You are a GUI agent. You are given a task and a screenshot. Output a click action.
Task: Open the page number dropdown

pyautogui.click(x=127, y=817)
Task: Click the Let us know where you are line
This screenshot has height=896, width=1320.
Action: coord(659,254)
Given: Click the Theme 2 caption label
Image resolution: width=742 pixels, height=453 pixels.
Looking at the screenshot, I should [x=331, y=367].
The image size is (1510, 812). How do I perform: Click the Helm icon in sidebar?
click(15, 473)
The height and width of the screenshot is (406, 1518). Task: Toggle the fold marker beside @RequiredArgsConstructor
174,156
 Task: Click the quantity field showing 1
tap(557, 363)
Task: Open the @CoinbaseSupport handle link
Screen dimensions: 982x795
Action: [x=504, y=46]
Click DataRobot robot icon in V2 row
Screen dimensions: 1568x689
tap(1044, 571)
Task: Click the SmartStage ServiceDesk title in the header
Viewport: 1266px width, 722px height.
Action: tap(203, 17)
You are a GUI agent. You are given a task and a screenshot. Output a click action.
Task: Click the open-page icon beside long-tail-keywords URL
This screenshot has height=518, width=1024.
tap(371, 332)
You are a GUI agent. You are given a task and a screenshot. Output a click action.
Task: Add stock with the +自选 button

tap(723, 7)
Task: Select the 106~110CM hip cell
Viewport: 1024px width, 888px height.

### Written task
Copy out every row above word for word, with no changes.

### Solution to this exercise
You are a GUI agent. You are given a task and a screenshot. Output a click action.
Task: Open the page number dropdown

pyautogui.click(x=127, y=817)
Task: Click the Let us know where you are line
This screenshot has height=896, width=1320.
Action: coord(659,254)
Given: Click the Theme 2 caption label
Image resolution: width=742 pixels, height=453 pixels.
Looking at the screenshot, I should [x=331, y=367].
The image size is (1510, 812). How do I perform: Click the Helm icon in sidebar?
click(15, 473)
The height and width of the screenshot is (406, 1518). Task: Toggle the fold marker beside @RequiredArgsConstructor
174,156
 Task: Click the quantity field showing 1
tap(557, 363)
Task: Open the @CoinbaseSupport handle link
Screen dimensions: 982x795
Action: [x=504, y=46]
Click DataRobot robot icon in V2 row
Screen dimensions: 1568x689
tap(1044, 571)
Task: Click the SmartStage ServiceDesk title in the header
Viewport: 1266px width, 722px height.
Action: tap(203, 17)
You are a GUI agent. You are given a task and a screenshot. Output a click action.
Task: Click the open-page icon beside long-tail-keywords URL
This screenshot has height=518, width=1024.
tap(371, 332)
You are a GUI agent. You are given a task and a screenshot. Output a click action.
Task: Add stock with the +自选 button

tap(723, 7)
Task: Select the 106~110CM hip cell
Viewport: 1024px width, 888px height.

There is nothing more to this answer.